Some of the more alarmist parts of the market have even gone on to say that this “situation” means that mutual funds need redemption or fees gates to help stem some sort of massive outflow. Scary stuff. Or is it?
We question whether these charts represent an actual increase a systemic risk that requires regulatory mitigation (something to be avoided) an opportunity for investors (something to be potentially embraced). The truth is that it’s probably both, but we’d argue more in favor of the recent high yield sell-off probably representing an opportunity.
First, consider the long-term trend that we’re seeing around the world – a need for yield and income. An aging population is looking to fund their impending retirement, and fixed income, particularly high yield, is and will be an attractive risk-adjusted way of meeting that need. Seen in this light, warnings of an imminent collapse in high yield seem a bit short-sighted.
Also understand that the sell-off in July might be more concerning if we hadn’t already recovered from something similar just over a year ago. Consider this; through the most recent sell-off, high yield funds have seen US$14 billion in redemptions and yields are currently at 6%. Yet in 2013, from May to July…what markets cutely nicknamed the “taper tantrum”… high yield outflows were $15 billion and yields rose to almost 7%. Markets recovered from that tantrum nicely, and given that high yield fundamentals are solid, will likely recover from this sell-off.

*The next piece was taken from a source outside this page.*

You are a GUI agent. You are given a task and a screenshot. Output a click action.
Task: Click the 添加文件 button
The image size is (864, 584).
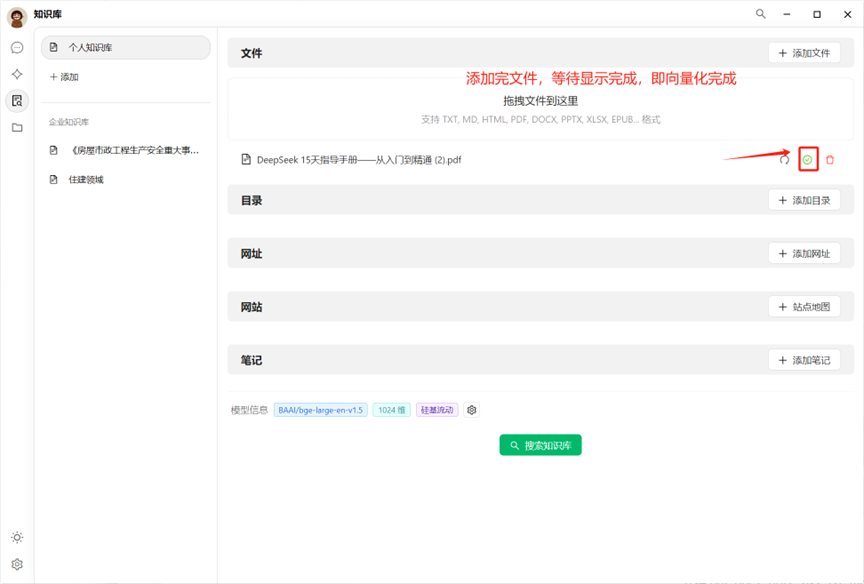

Fundamentals are the key in high yield right now…and they’re still positive. Defaults are expected to remain low, and earnings have been good. And, unlike in 2013, the sell-off has been contained to just high yield assets. All this makes the current situation feel more like a technical widening and not a fundamental reason to panic. That isn’t to say that we won’t see more volatility or more spread widening; both are probably out there. But for investors complaining that there aren’t any good opportunities in fixed income, high yield may be their best opportunity.
As to the need for regulation, I look back at that long-term trend toward income-producing assets. The growth in fixed income fund AUM likely represents a long-term and permanent increase in demand for income. If that’s the case, the volatility that we have experienced doesn’t portend a risk that needs to be regulated, but rather an opportunity to be captured.